Mom made beautiful cakes and I can’t believe how few pictures I have of them. I had a horse head cake one year, a cake wth little horses on it another year, a cinderella cake (with horses pulling an actual carriage). Yes, horses were the theme of my cakes.
Then, somewhere along the way, I started to pout at birthday parties that weren’t my own. I’m not putting the pictures of me at parties showing the various ways I could pout. But trust me, I did. I think Mom made birthday SO special that I wanted them to all be for me and all about ME.
I don’t do that anymore. Over the years I’ve had a fine time celebrating my birthday and others’ birthdays. I”m glad I’m here and I’m glad all the people in my life are here too. I feel pretty damn lucky. Today I celebrate my younger sister’s birthday, which is the day before mine. That’s us in this picture. Continuing the horse theme.

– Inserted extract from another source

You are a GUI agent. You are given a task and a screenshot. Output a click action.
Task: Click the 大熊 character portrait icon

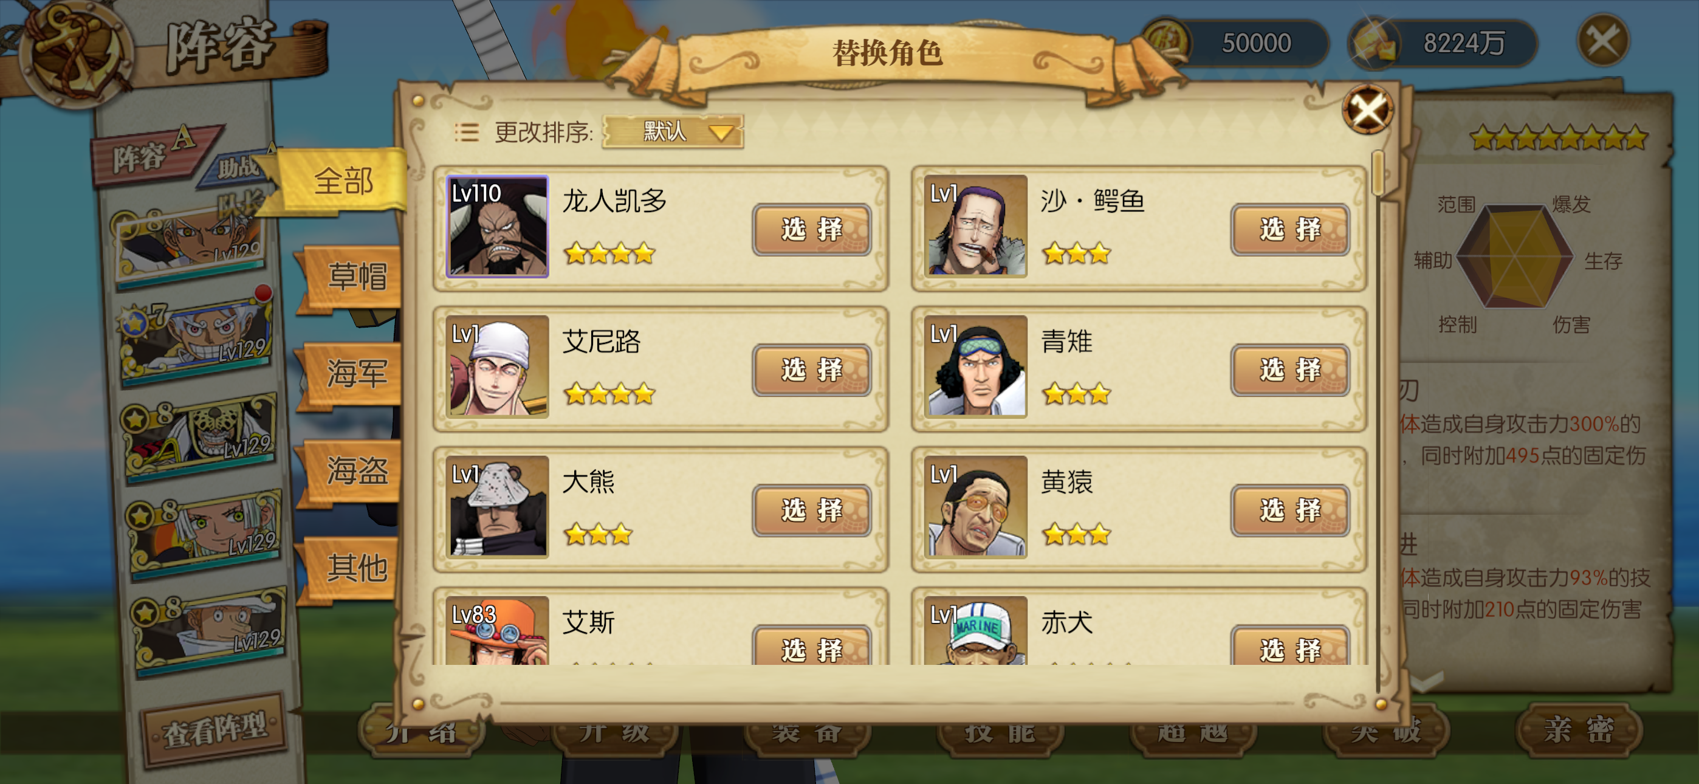pos(497,507)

When I was a kid, the 4th of July was my favorite holiday. It still is, but only if I’m in Condon. Condon’s “Fabulous 4th” has everything a girl could want in a holiday — a parade, a buckaroo breakfast, fireworks, kids games (especially the money scramble), a street dance, a go cart race, a farmers’ market, they even have a tricycle race.
Dad would be 77 years old today. That’s him there in the picture, getting a kiss from Mom on their 50th wedding anniversary. Around him are his five kids and our spouses. He was happy when we were together, he liked having his chicks come home.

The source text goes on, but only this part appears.